What's more, with DDR's deep passing, Nainggolan's speed and Strootman's playmaking, Roma wouldn't be that worse for the wear offensively. Besides, between De Rossi's beard, Nainggolan's Mohawk and Strootman's diamond crushing jaw, there may not be a more intimidating midfield in the game.

Either way, with Strootman's return, Seydou Keita's surprising form and Pjanic's continued growth, something has got to give, someone will be left on the outside looking in.
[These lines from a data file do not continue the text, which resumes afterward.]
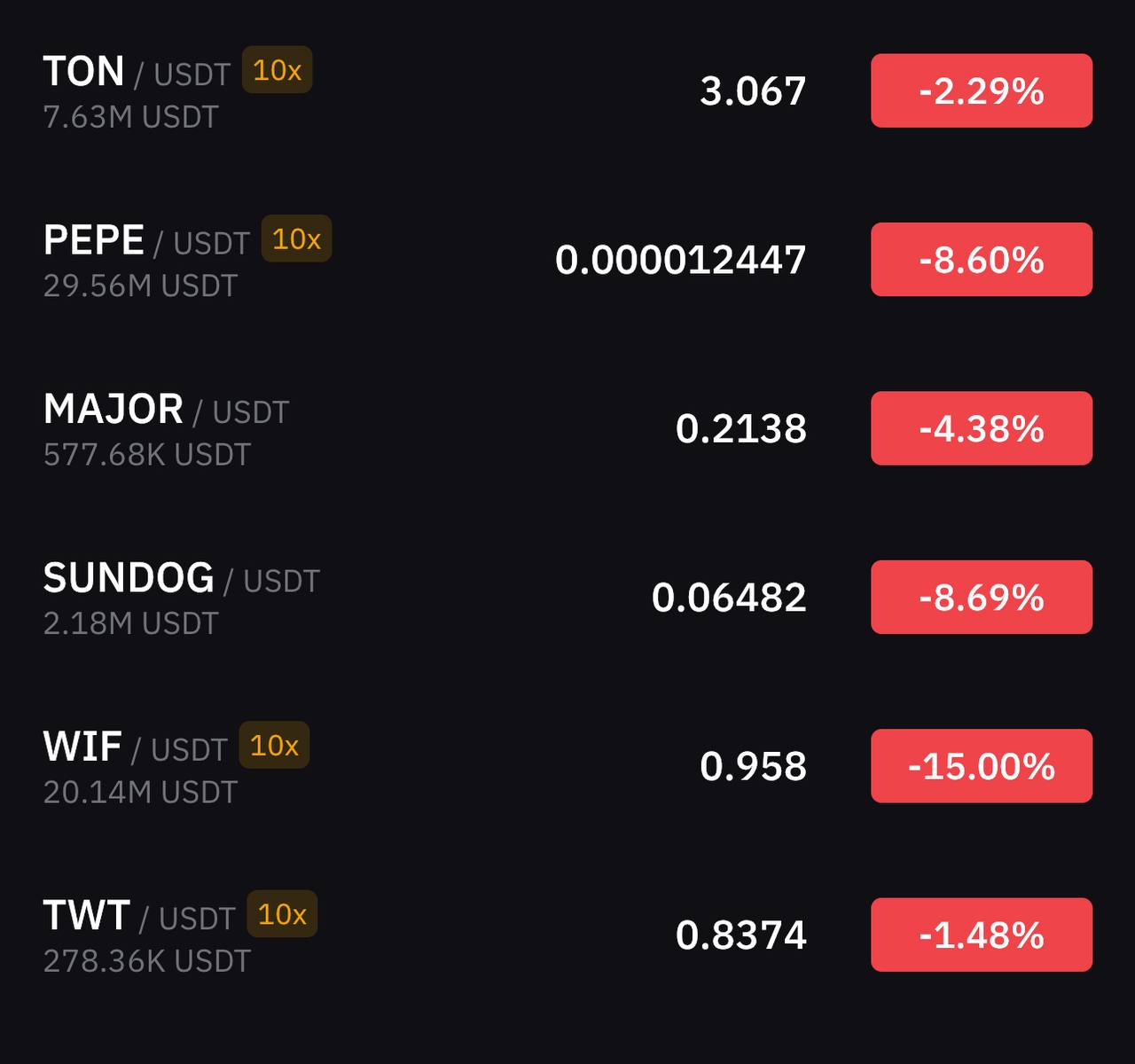Tap the 10x badge next to WIF
This screenshot has height=1064, width=1135.
click(x=274, y=745)
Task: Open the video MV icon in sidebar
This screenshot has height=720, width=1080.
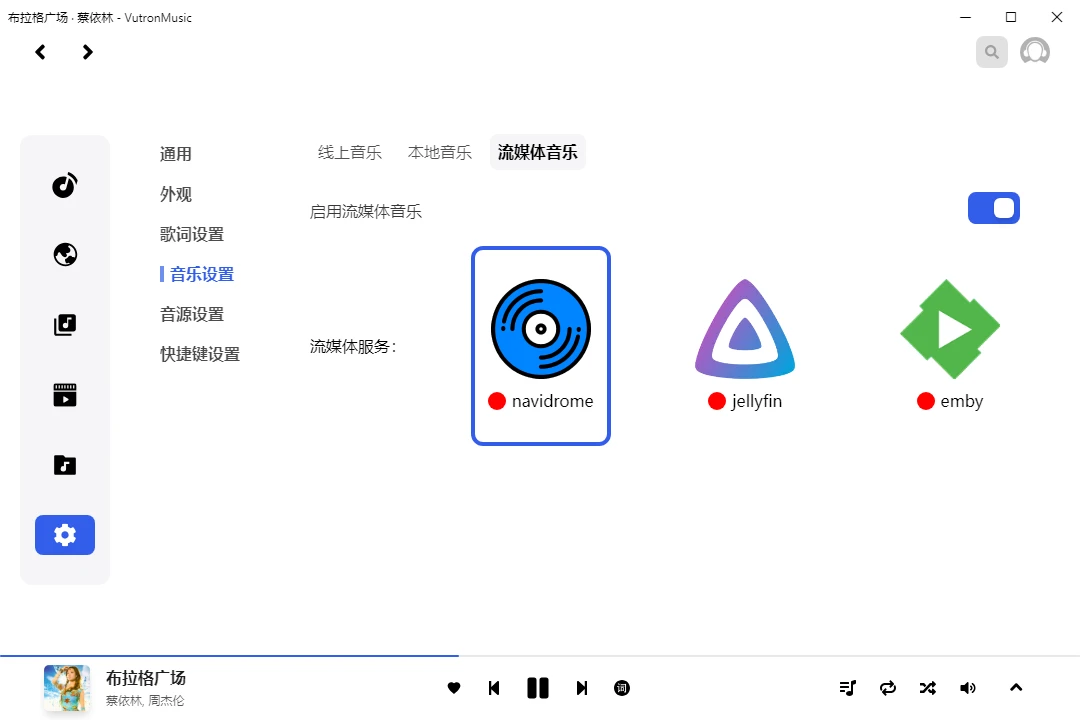Action: coord(65,395)
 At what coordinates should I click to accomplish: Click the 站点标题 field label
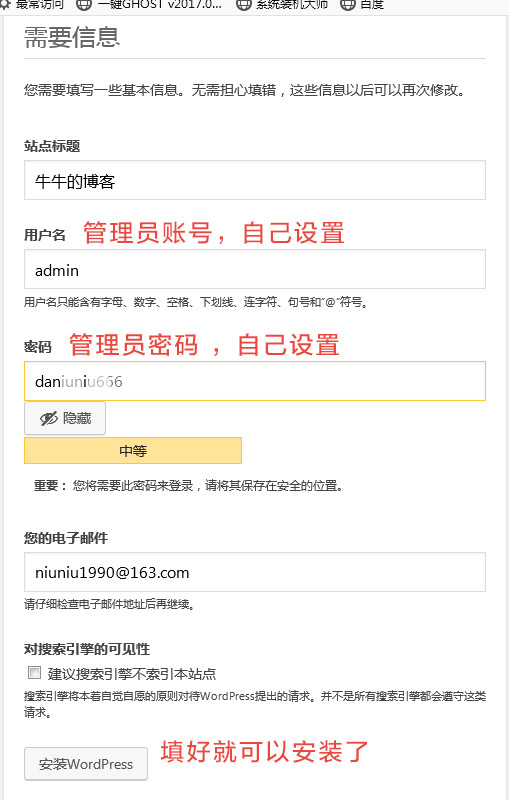click(x=52, y=146)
Despite Keita's impressive form this season, he's a short term rental, so he won't really factor into the long term midfield discussions, but with Pjanic, Nainggolan, De Rossi and even Strootman locked into Roma for several more seasons, this is a maze Garcia must work his way through.

There are advantages to any of these permutations, of course, but between Strootman, De Rossi and Nainggolan, we're dealing with three incredibly dynamic midfielders, each of whom is blessed with stature, technique and stamina that enables them to succeed in a variety of setups, but with Roma's grand aims, clubs from around the world will hone in on Garcia's tactics to an even finer degree, putting the onus on the Frenchman to experiment with wrinkles to his normal 4-3-3.

As we witnessed with Munich, the more moneyed sides will always outweigh Roma in terms of depth and talent in the starting XI. In such occasions, Roma's best bet might just be strangling the flow of the match by tightening the belt in the midfield, and there might not be a better option on the planet than the combination of Kevin Strootman, Daniele De Rossi and Radja Nainggolan.